During the three decades leading up to the Civil War, slavery was on trial in the United States. The legal status of the South’s peculiar institution was placed on trial every time slave cases appeared on federal and state dockets, as lawyers, judges, and juries worked out the technicalities of American slave law. From the imprisonment of abolitionist editor William Lloyd Garrison for libel and the execution of slave revolutionary Nat
Turner for insurrection in the early 1830s to the trials of John Brown and his Harpers Ferry co-conspirators for treason in late 1859, numerous cases involving slavery became causes célèbres in the antebellum United States.
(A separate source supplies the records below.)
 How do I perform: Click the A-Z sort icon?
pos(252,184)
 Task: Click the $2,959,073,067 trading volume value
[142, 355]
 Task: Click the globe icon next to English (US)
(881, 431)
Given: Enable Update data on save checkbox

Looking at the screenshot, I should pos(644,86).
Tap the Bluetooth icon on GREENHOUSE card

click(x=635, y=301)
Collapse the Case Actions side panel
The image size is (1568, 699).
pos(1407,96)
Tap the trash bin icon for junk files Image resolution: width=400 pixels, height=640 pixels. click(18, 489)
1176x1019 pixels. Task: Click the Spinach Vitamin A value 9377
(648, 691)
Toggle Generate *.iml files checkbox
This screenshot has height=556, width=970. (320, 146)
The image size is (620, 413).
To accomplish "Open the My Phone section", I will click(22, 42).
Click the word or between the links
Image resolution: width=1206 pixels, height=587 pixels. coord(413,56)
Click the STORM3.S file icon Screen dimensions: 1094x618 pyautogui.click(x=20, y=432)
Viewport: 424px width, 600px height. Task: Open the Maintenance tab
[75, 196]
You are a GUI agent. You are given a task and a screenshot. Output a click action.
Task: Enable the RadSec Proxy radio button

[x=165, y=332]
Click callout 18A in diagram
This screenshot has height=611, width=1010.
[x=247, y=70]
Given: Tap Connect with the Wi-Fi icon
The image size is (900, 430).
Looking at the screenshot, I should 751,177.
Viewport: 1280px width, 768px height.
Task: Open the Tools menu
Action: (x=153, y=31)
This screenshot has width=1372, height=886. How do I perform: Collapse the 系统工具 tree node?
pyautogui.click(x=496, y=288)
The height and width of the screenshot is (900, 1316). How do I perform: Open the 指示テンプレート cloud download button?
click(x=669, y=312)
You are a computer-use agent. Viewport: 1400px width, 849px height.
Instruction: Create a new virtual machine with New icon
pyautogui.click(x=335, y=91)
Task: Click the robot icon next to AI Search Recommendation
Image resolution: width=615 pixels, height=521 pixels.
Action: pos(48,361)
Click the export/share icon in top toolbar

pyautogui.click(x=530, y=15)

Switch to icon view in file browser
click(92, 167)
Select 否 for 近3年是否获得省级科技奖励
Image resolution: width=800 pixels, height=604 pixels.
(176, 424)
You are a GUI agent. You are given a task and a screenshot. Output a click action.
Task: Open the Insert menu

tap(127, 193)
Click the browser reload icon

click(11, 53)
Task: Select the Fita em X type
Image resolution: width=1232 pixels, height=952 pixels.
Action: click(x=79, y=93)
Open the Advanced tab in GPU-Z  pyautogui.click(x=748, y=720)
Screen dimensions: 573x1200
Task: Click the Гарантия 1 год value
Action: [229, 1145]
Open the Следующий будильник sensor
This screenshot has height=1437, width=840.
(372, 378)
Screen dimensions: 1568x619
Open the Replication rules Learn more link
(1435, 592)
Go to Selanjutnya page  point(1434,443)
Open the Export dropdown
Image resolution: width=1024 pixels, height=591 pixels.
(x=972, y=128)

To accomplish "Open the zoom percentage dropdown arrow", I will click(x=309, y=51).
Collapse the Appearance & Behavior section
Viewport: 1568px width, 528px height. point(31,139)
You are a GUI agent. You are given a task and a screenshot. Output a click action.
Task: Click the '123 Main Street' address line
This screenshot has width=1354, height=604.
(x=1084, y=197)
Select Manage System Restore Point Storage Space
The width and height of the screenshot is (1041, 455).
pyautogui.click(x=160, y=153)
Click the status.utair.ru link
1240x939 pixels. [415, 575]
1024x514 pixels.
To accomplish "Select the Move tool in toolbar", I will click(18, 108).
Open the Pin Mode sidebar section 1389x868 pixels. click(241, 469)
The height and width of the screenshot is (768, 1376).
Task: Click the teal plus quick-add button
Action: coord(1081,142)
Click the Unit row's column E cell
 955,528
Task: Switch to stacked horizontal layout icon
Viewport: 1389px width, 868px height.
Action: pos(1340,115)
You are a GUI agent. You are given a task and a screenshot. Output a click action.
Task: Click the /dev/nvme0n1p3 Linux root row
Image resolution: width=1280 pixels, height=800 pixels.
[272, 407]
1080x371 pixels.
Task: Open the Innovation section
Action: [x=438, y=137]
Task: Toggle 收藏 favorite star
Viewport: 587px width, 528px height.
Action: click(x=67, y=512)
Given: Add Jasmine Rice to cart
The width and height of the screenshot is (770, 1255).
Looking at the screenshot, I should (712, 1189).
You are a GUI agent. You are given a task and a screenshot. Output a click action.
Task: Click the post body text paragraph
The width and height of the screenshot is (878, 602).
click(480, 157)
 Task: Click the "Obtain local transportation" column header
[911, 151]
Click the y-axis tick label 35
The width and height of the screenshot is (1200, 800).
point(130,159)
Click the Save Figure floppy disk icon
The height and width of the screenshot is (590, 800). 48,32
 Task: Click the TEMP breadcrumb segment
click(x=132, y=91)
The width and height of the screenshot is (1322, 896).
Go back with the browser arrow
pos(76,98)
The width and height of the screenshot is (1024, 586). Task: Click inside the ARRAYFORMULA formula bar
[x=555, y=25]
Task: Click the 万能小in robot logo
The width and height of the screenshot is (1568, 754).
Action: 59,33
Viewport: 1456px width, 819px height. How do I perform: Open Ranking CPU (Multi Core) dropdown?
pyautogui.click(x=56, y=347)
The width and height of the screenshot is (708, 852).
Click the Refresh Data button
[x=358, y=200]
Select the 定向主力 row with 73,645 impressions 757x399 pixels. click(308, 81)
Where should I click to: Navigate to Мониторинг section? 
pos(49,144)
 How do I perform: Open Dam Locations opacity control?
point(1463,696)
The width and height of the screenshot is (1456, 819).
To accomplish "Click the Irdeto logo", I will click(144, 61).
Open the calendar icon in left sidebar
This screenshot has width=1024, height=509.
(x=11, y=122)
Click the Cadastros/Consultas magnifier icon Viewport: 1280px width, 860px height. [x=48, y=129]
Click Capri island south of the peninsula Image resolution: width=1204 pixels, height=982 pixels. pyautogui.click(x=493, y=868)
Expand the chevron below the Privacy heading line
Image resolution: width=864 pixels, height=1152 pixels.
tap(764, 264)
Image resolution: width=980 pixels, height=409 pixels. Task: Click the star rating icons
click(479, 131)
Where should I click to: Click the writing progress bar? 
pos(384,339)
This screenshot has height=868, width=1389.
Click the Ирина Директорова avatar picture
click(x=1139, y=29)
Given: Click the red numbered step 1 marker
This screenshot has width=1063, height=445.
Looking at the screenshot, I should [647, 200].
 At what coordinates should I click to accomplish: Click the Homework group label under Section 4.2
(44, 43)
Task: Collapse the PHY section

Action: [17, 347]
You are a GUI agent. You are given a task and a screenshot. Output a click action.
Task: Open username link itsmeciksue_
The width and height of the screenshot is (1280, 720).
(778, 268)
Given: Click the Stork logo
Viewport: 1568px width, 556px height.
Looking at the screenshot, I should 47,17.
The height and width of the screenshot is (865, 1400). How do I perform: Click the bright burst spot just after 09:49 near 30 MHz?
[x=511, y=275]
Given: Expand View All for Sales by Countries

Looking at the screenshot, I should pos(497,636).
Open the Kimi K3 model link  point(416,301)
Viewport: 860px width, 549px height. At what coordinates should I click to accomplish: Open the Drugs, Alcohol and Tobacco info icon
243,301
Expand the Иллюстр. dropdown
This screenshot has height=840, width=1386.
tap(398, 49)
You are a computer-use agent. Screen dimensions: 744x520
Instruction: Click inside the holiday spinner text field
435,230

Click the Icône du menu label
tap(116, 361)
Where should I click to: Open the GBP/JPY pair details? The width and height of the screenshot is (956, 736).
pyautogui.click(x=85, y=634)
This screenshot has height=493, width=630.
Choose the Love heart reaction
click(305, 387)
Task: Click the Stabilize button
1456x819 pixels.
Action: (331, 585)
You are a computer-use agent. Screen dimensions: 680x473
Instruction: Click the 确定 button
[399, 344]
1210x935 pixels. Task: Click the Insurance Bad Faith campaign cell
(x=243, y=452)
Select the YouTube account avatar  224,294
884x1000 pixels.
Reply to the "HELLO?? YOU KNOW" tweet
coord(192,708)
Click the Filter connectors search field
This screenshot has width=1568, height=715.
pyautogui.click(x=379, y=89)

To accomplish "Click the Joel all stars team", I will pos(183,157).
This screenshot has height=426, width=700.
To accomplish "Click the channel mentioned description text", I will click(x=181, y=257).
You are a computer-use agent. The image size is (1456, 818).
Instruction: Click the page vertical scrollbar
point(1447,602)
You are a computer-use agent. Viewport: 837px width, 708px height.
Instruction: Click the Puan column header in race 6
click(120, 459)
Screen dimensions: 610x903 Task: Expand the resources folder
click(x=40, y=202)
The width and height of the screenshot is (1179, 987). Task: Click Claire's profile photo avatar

Throughout the period, throngs of men and women crowded courtrooms, overflowing into the hallways and the streets outside. Countless others followed the most minute details of famous cases through lengthy trial transcripts published in newspapers and pamphlets. Still others read portrayals of notorious cases in poetry and fiction. Outside the nation’s jammed courthouses, slavery was on trial in another sense, as a new interracial cadre of abolitionists redirected the legal tactics of earlier reformers into the mass medium of print, converting antebellum print culture itself into an alternative tribunal. In this legally saturated climate, those who wished to capture their audiences’ attention resorted to the language of criminal litigation, depicting the slavery controversy as a vast, ongoing trial. But unlike actual court cases, in which enslaved people, Southern slaveholders, and Northern abolitionists tumbled about in a constantly shifting kaleidoscope of legal positions, each of the participants in this imagined trial occupied a fixed role. Figuring slavery as a crime, thosewho conjured this tribunal consistently portrayed slaveholders as perpetrators and defendants, slaves as victims and witnesses, white abolitionists as advocates for the slave, and the American reading public as a court of public opinion.